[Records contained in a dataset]
◇ ◇ ◇
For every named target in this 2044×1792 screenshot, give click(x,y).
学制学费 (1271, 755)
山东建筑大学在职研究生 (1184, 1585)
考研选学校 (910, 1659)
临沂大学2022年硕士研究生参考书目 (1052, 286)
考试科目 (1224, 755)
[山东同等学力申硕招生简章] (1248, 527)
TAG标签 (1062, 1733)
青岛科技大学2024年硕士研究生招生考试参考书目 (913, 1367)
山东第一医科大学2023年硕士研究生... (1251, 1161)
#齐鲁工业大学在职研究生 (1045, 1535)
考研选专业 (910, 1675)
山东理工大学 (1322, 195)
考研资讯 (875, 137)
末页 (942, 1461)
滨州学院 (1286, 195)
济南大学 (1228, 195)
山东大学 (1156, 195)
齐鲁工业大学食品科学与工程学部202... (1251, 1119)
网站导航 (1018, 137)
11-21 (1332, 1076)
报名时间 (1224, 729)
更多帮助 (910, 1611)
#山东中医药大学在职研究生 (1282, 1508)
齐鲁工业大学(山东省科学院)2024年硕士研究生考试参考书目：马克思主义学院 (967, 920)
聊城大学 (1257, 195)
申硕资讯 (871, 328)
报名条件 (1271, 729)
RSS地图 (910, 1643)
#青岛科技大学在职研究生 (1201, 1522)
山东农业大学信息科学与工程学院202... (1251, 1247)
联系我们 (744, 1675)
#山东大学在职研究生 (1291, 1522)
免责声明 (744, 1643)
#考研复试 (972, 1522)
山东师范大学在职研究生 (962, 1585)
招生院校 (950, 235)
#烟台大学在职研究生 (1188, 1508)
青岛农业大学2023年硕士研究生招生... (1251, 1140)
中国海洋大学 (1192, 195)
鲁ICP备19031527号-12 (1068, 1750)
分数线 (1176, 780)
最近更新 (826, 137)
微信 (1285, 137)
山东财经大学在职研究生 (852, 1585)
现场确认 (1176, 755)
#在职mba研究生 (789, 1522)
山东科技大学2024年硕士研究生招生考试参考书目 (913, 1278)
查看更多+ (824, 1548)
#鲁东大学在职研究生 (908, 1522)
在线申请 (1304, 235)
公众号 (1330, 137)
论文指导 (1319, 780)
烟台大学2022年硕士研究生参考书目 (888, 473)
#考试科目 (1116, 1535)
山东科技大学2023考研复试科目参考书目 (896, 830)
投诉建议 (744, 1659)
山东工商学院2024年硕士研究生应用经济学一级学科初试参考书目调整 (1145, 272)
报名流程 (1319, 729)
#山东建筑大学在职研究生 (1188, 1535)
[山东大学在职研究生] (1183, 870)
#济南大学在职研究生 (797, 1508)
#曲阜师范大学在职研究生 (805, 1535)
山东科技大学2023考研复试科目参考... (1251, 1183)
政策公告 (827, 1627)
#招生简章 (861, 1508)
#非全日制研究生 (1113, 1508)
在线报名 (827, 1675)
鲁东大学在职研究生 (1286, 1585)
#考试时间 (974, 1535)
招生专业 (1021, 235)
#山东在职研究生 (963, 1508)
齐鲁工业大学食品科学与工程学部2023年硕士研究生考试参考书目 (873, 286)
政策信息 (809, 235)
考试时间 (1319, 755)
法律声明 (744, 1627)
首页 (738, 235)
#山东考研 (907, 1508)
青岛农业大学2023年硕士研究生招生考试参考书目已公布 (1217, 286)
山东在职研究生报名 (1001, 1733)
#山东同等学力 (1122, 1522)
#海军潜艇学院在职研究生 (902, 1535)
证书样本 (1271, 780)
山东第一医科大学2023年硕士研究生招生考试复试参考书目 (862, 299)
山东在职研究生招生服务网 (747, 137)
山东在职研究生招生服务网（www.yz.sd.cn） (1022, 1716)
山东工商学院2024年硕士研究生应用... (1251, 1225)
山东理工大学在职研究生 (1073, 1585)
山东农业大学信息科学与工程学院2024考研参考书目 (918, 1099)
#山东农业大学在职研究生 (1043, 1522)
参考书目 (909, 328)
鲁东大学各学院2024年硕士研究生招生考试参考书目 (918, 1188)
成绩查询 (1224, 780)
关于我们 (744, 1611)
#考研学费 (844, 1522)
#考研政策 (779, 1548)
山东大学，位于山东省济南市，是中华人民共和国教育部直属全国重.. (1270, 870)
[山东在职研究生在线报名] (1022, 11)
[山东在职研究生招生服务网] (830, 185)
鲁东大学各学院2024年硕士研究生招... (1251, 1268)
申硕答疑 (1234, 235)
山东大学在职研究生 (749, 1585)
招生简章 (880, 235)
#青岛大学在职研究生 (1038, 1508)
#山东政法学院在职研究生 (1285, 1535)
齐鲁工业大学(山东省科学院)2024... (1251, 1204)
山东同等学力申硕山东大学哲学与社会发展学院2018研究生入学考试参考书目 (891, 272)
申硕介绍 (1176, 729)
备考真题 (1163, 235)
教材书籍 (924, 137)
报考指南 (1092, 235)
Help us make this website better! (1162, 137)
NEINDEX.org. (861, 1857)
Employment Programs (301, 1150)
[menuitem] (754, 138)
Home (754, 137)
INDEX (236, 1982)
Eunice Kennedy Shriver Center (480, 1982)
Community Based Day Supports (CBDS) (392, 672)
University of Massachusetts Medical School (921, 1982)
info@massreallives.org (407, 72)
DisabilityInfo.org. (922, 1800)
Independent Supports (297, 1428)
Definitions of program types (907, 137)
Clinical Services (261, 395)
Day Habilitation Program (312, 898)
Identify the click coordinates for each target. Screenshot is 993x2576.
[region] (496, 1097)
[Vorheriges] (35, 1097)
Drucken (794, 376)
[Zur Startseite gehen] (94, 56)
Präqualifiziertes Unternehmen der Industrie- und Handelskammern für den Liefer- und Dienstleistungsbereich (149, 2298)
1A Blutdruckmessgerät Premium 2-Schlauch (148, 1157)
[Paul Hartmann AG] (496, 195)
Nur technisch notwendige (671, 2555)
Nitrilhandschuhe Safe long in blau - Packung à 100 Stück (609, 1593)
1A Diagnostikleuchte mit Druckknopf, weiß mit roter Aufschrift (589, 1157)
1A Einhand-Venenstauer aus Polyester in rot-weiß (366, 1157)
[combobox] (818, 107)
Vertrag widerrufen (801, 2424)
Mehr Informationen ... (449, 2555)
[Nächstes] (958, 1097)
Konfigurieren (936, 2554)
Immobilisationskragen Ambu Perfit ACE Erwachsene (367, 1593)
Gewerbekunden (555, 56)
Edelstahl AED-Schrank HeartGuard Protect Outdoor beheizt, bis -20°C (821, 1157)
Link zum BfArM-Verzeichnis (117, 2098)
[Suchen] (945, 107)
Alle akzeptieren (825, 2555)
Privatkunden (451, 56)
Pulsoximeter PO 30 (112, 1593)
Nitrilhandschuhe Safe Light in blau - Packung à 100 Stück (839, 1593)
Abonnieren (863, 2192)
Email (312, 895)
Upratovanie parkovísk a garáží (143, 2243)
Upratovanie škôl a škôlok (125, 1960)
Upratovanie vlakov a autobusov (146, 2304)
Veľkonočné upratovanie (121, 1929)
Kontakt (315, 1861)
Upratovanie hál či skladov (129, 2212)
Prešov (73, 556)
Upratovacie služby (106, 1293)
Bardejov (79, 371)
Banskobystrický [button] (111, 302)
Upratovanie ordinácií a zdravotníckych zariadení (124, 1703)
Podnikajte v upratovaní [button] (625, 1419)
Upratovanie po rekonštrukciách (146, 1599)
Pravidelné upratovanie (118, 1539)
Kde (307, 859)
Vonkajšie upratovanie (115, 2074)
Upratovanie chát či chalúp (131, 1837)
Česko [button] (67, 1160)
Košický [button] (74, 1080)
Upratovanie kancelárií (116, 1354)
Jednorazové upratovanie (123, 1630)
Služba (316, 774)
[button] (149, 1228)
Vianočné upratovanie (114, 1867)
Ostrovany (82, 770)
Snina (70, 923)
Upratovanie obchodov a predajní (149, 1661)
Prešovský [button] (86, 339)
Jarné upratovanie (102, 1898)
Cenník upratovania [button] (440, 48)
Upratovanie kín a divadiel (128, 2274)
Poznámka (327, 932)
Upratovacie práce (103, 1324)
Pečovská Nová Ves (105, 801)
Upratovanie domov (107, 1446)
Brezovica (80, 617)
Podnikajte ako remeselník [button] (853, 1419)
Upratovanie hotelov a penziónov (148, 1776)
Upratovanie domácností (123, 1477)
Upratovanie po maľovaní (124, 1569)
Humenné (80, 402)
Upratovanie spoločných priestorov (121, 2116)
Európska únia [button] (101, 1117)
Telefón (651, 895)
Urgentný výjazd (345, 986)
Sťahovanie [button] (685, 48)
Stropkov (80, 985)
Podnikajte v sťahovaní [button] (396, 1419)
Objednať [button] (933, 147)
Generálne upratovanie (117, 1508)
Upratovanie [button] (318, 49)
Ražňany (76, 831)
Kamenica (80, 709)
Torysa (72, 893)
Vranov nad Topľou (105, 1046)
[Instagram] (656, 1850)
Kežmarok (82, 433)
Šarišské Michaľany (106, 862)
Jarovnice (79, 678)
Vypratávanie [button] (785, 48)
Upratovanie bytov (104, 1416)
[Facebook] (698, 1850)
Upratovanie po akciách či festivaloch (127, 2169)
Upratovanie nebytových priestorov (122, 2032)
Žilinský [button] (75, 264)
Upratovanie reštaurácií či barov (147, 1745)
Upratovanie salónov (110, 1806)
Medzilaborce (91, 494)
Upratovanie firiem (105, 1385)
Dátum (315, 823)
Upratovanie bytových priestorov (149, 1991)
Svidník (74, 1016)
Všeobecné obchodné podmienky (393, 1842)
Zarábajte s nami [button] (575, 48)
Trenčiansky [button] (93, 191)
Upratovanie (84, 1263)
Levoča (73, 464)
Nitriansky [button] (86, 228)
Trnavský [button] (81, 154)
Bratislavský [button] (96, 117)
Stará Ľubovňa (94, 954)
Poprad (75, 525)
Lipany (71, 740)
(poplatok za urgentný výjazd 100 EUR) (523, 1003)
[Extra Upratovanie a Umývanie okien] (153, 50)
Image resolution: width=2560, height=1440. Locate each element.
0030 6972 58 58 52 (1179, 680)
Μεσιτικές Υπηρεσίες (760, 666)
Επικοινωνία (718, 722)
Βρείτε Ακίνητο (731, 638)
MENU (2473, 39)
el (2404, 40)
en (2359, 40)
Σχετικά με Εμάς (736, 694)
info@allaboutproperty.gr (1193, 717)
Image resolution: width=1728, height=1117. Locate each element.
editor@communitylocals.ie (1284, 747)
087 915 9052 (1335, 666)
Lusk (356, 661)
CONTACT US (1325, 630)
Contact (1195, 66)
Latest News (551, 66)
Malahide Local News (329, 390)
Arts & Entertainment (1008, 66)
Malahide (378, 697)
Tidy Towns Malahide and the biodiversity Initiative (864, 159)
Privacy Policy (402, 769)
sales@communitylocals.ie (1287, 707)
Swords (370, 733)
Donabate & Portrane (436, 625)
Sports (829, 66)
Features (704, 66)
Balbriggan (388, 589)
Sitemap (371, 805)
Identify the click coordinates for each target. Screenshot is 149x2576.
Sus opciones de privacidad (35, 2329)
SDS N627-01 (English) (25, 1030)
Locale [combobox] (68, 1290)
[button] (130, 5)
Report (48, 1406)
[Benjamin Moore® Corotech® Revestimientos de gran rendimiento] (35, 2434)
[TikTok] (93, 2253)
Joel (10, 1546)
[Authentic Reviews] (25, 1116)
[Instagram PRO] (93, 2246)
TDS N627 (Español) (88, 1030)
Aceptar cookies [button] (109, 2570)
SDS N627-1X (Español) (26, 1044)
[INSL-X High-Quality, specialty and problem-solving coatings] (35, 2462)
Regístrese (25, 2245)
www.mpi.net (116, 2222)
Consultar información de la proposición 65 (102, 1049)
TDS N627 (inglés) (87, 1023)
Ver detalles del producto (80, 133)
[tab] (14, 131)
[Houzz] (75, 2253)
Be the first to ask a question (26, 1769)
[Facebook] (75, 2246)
◇ ◇ ◇
■ Assignment ■
Retype exactly, and only, the lines above from the one where "Vranov nad Topľou (105, 1046)" occurs up to and including the one where "(poplatok za urgentný" occurs.

■ Solution for this problem ■
Vranov nad Topľou (105, 1046)
[Instagram] (656, 1850)
Kežmarok (82, 433)
Šarišské Michaľany (106, 862)
Jarovnice (79, 678)
Vypratávanie [button] (785, 48)
Upratovanie bytov (104, 1416)
[Facebook] (698, 1850)
Upratovanie po akciách či festivaloch (127, 2169)
Upratovanie nebytových priestorov (122, 2032)
Žilinský [button] (75, 264)
Upratovanie reštaurácií či barov (147, 1745)
Upratovanie salónov (110, 1806)
Medzilaborce (91, 494)
Upratovanie firiem (105, 1385)
Dátum (315, 823)
Upratovanie bytových priestorov (149, 1991)
Svidník (74, 1016)
Všeobecné obchodné podmienky (393, 1842)
Zarábajte s nami [button] (575, 48)
Trenčiansky [button] (93, 191)
Upratovanie (84, 1263)
Levoča (73, 464)
Nitriansky [button] (86, 228)
Trnavský [button] (81, 154)
Bratislavský [button] (96, 117)
Stará Ľubovňa (94, 954)
Poprad (75, 525)
Lipany (71, 740)
(poplatok za urgentný výjazd 100 EUR) (523, 1003)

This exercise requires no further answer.